If realized, the agentic approach being launched by Chainalysis could mark a significant redistribution of analytical power. Compliance officers, executives, and even non-technical stakeholders could access insights previously reserved for trained investigators. Reports that once took hours could be generated on demand. Alerts could be enriched, triaged and in some cases resolved automatically.
The company’s emphasis on audit trails and evidence standards suggests an awareness that adoption will hinge not on novelty, but on trust.
See also: Crypto Thefts Reached $3.4 Billion in 2025 
Chainalysis is not alone in pursuing agentic approaches to blockchain analysis. Competitors such as TRM Labs and Elliptic are introducing similar systems that leverage natural language interfaces and machine learning to simplify investigations and detect illicit patterns.
What distinguishes these efforts is not the presence of AI, but the depth of integration between AI and domain-specific infrastructure. The most effective systems are those that can translate abstract queries into precise, multi-chain analyses while maintaining context about compliance requirements and investigative norms.
Against this backdrop, new research by PYMNTS Intelligence shows that businesses that want to use stablecoins are more interested in working with banks than with crypto wallets.

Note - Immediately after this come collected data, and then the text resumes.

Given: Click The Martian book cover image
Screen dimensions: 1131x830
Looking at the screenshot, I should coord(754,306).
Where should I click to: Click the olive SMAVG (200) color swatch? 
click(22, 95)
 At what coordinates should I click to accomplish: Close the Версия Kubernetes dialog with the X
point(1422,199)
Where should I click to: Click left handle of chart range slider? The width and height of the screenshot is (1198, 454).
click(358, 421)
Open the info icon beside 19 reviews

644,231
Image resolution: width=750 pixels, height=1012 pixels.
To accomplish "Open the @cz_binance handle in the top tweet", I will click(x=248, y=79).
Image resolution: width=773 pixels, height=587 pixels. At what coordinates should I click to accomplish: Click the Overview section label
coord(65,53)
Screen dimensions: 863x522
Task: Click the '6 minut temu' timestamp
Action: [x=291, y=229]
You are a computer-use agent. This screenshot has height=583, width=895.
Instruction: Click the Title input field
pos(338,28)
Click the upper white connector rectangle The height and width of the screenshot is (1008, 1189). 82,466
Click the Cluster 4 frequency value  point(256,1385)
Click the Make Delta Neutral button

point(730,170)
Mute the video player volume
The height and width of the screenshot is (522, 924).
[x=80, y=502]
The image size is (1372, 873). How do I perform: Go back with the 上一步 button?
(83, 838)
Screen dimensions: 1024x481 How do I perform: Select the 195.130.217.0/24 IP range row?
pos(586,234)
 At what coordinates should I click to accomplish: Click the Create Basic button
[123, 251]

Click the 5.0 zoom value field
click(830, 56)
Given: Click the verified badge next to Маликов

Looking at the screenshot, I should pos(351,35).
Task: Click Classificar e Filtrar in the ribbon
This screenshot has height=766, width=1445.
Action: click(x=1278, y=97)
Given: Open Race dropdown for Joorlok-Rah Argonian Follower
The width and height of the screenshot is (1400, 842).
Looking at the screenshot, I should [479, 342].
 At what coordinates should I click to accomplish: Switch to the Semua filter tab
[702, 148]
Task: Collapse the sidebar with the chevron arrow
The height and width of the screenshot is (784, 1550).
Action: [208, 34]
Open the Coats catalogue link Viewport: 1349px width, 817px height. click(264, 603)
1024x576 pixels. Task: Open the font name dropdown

Those wallets, while efficient, “introduce unfamiliar risks: private key management, fragmented reporting, uncertain custody standards and evolving regulatory interpretations,” PYMNTS wrote last week. “Banks, by contrast, provide a trust layer that CFOs already understand.”
If Chainalysis and its peers succeed, crypto will not become less complex. But it may become manageable enough for the world’s largest financial actors to participate at scale.